A panel of the 4th District Court of Appeal, in a 2-1 decision, said key testimony from a Florida Highway Patrol officer should not been admitted under the expert-witness law. As a result, the court ruled that Jabari Kemp should receive a new trial after being sentenced to 30 years in prison in the deaths in Palm Beach County.
Judge Cory Ciklin, in a concurring opinion, called the accident an “unimaginable nightmare” that killed five people who “were innocent victims doing nothing else but going about their lives.” But he wrote that a new trial was required because it could not be shown that critical testimony from the highway patrol officer “was based upon legally sufficient facts or data that met the reliability and admissibility requirements” of the expert-witness standard.

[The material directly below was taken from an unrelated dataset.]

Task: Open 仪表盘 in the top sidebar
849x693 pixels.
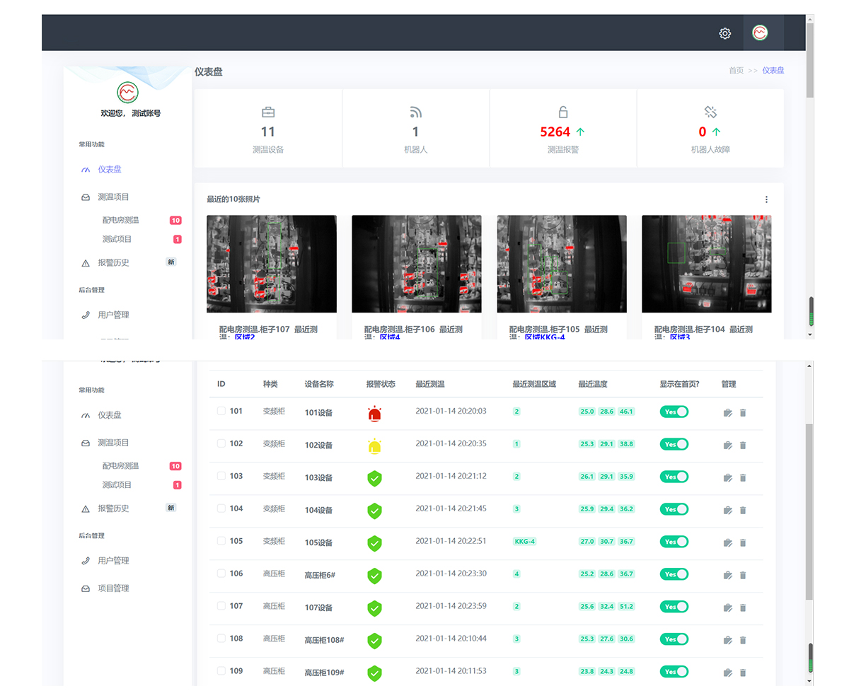Action: 109,170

“Make no mistake. The state may ultimately be able to produce sufficient testimony and present the evidence necessary to lawfully convict Jabari Kemp, thereby holding him legally accountable for the devastation that took place in 2013,” Ciklin wrote. “However, with the trial record that is before us, we have no choice but to hold that the state did not meet its burden in Kemp’s first trial and that a new trial is warranted. The gravity of our ruling does not escape us.”
The decision came after years of legal and political battling in the state Capitol about standards courts should use in determining whether expert-witness testimony should be allowed in cases. Such testimony can play a critical role in cases involving scientific or highly technical issues.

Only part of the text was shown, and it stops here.